Friday, October 5, 2012

The Rubaiyat: Quatrain LXIV

This is the sixth in a  series of linked quatrains, all playing with the theme of the Potter/Creator, in which the pots reassure themselves that the unpleasant tales they've heard about the Potter can't possibly be true.

First Edition: Quatrain LXIV

Said one--"Folks of a surly Tapster tell,
And daub his Visage with the Smoke of Hell;
     They talk of some strict Testing of us--Pish!
He's a Good Fellow, and 'twill all be well."

Second Edition:   Quatrain XCV

Said one--"Folks of a surly Master tell,
And daub his Visage with the Smoke of Hell;
     They talk of some sharp Trial of us--Pish!
He's a Good Fellow, and 'twill all be well."

Fifth Edition: Quatrain LXXXVIII

"Why," said another, "Some there are who tell
Of one who threatens he will toss to Hell
    The luckless Pots he marr'd in making--Pish!
He's a Good Fellow, and 'twill all be well."

It seems clear that they are speaking of the Creator as seen by Christians, Jews, and Moslems.  The references to hell and testing clearly suggest the teachings of those religions.  Our life here on Earth is a test, and those who fail the test are destined for eternal punishment.  All three quatrains agree on this point, and all three dismiss this possibility with the identical last line:  "He's a Good Fellow, and 'twill all be well."

However, there are some interesting, if not intriguing, differences among the three quatrains.  The Potter/Creator is called "a surly Tapster" in the first edition, which carries the hint of one who dispenses alcohol--a Tapster. This fits in well with the numerous references to wine in previous quatrains.   In the second version, the "surly Tapster" becomes a "surly Master,"  a distinctly different person here.  A Master is one who controls others while a Tapster simply provides drinks upon demand.  There's much more of a sense of control in the second edition.

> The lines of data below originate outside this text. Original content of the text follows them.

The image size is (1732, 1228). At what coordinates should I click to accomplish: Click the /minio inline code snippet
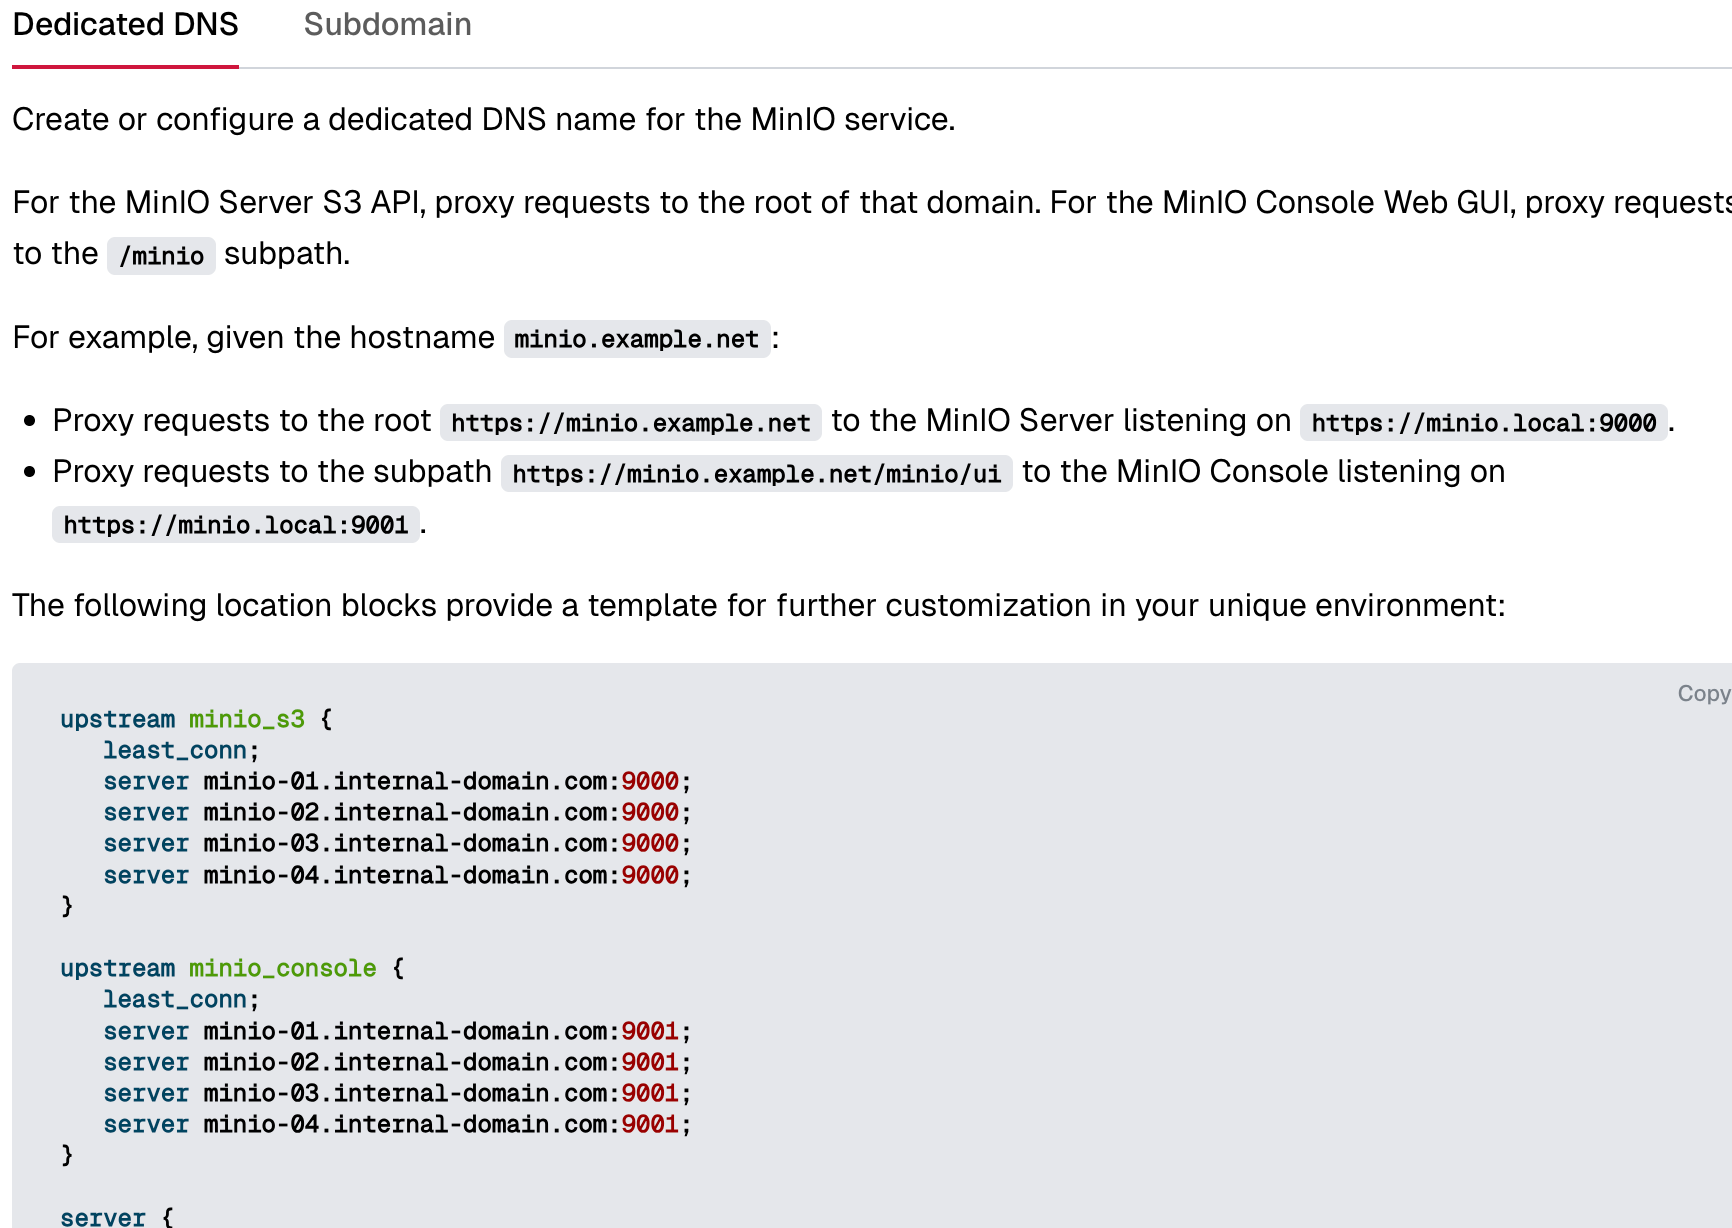pos(161,256)
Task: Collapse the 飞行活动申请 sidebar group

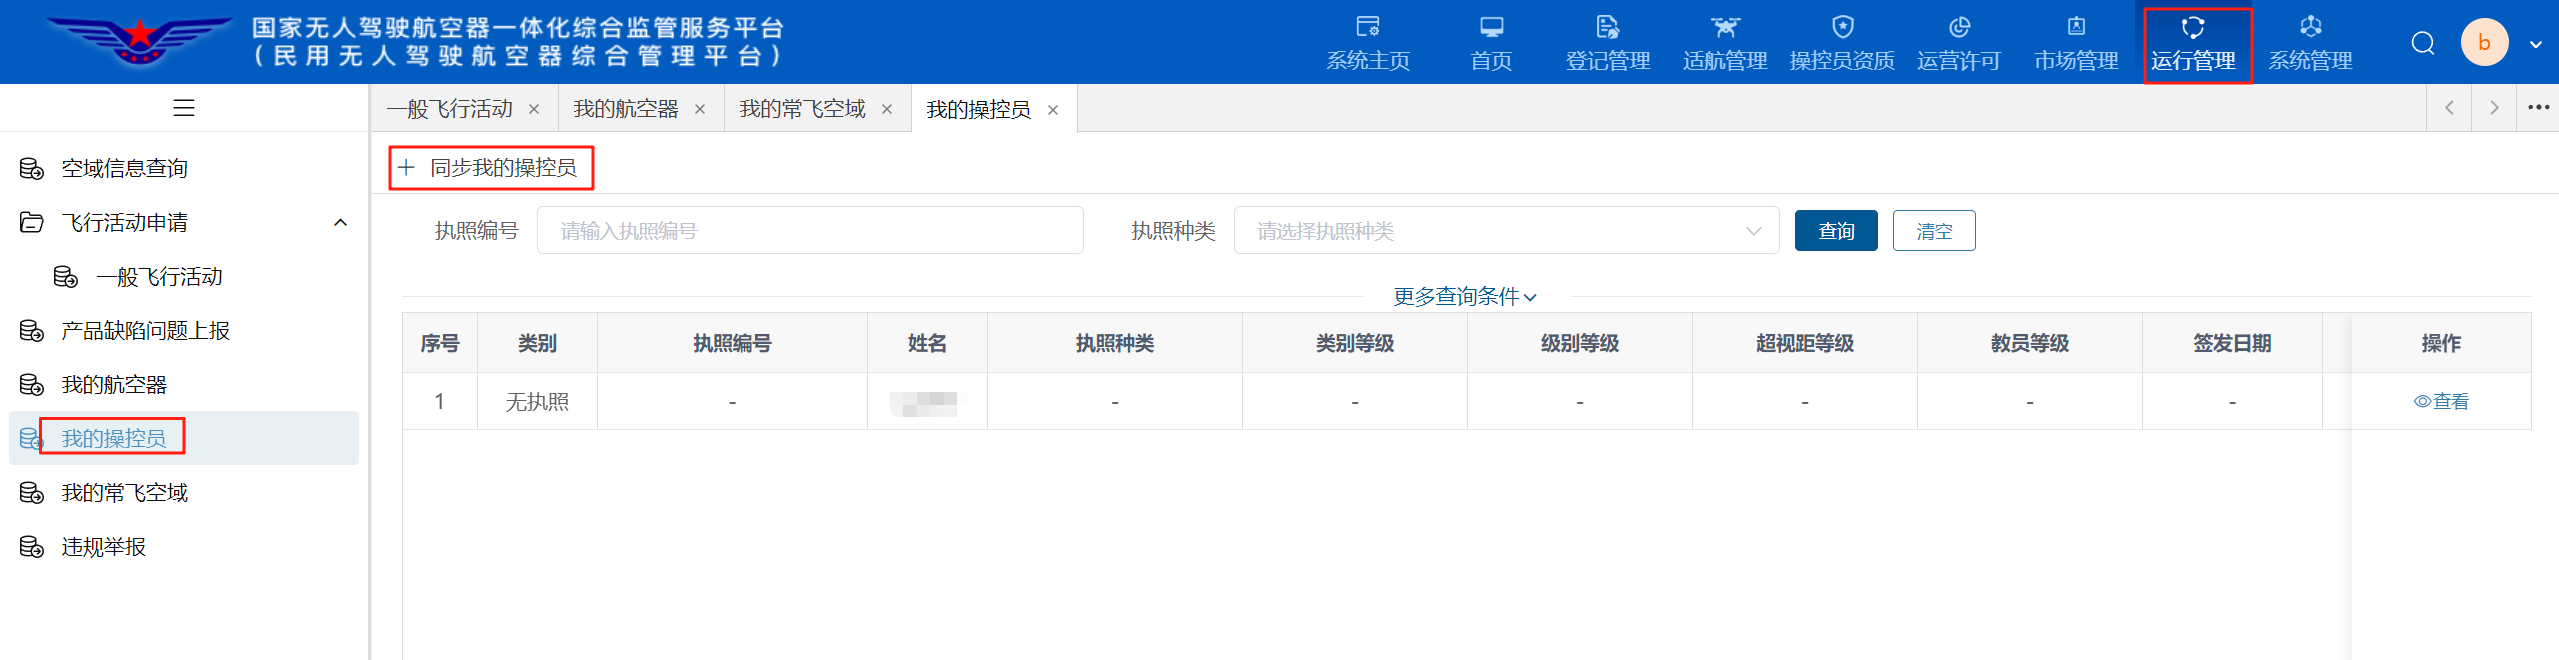Action: [340, 223]
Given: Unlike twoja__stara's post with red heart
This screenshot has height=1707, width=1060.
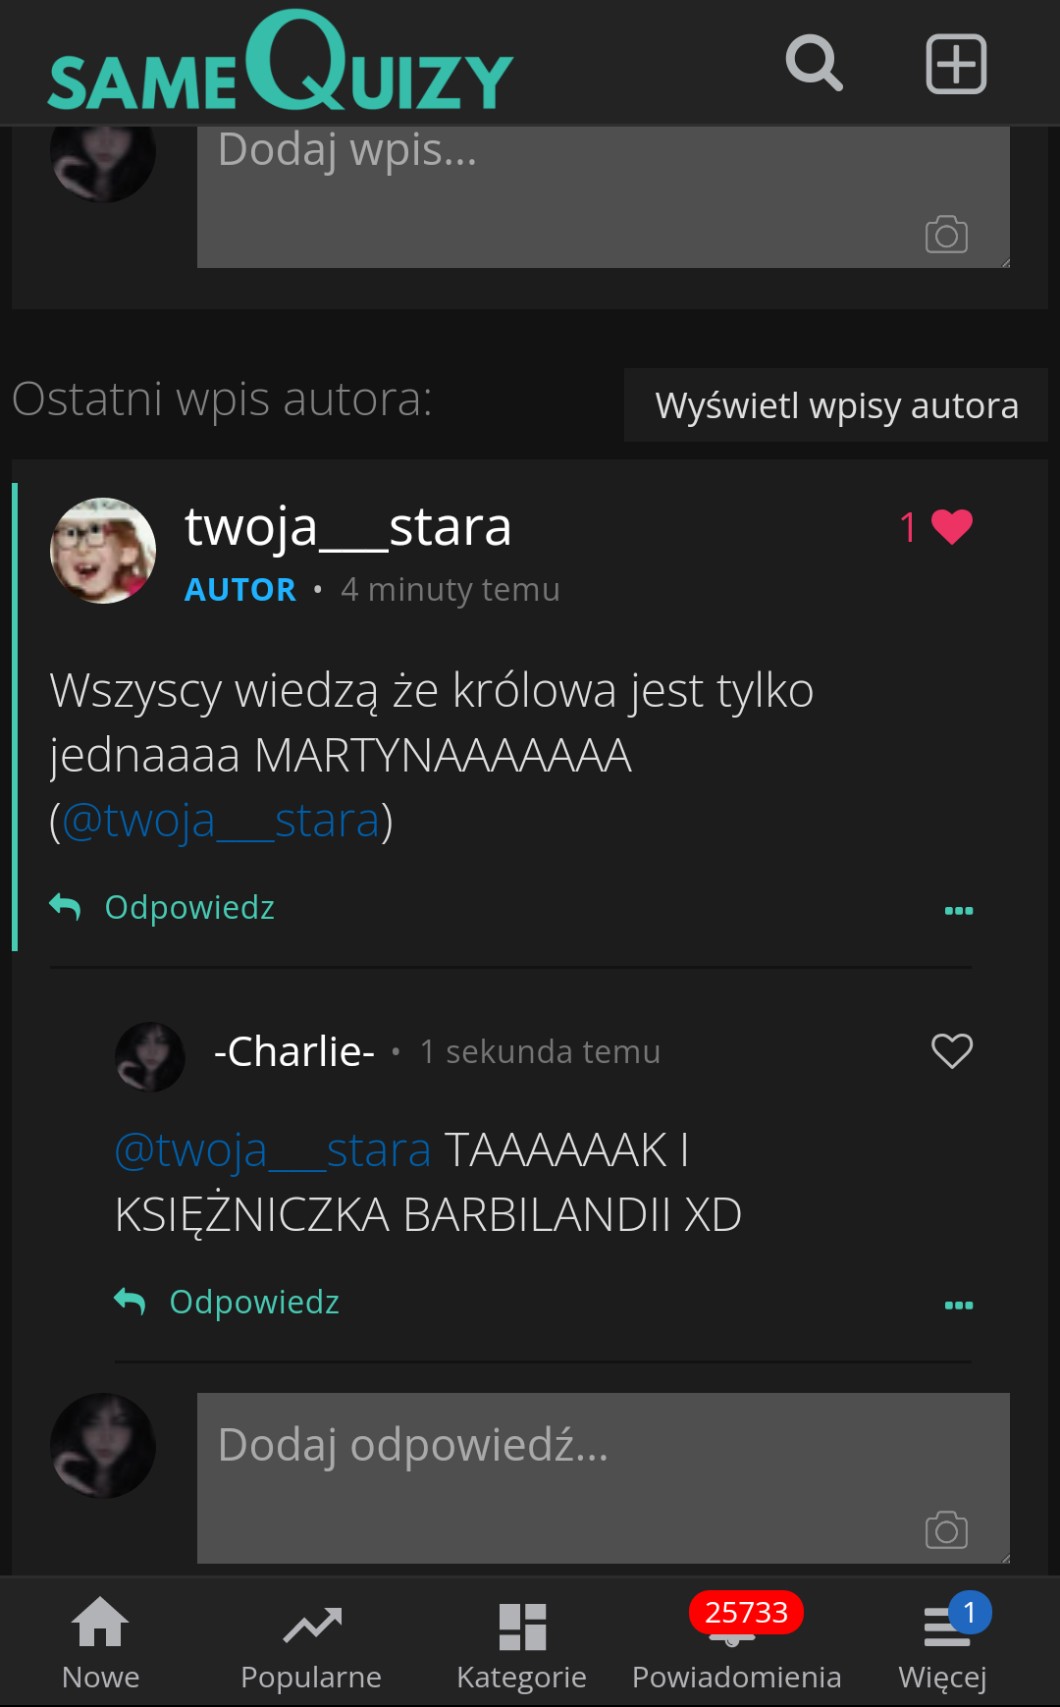Looking at the screenshot, I should (951, 526).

In the fifth edition, it is neither a Tapster nor a Master, but a more generic "one who threatens."

One more difference is that in the first and second editions, the Potter's face is daubed with "the Smoke of Hell,"  which suggests a strong physical connection to Hell.  One cannot be covered with smoke unless one comes in contact with it.  However, in the fifth edition, that connection disappears for the Potter now becomes one who will toss the "marr'd pots" into hell.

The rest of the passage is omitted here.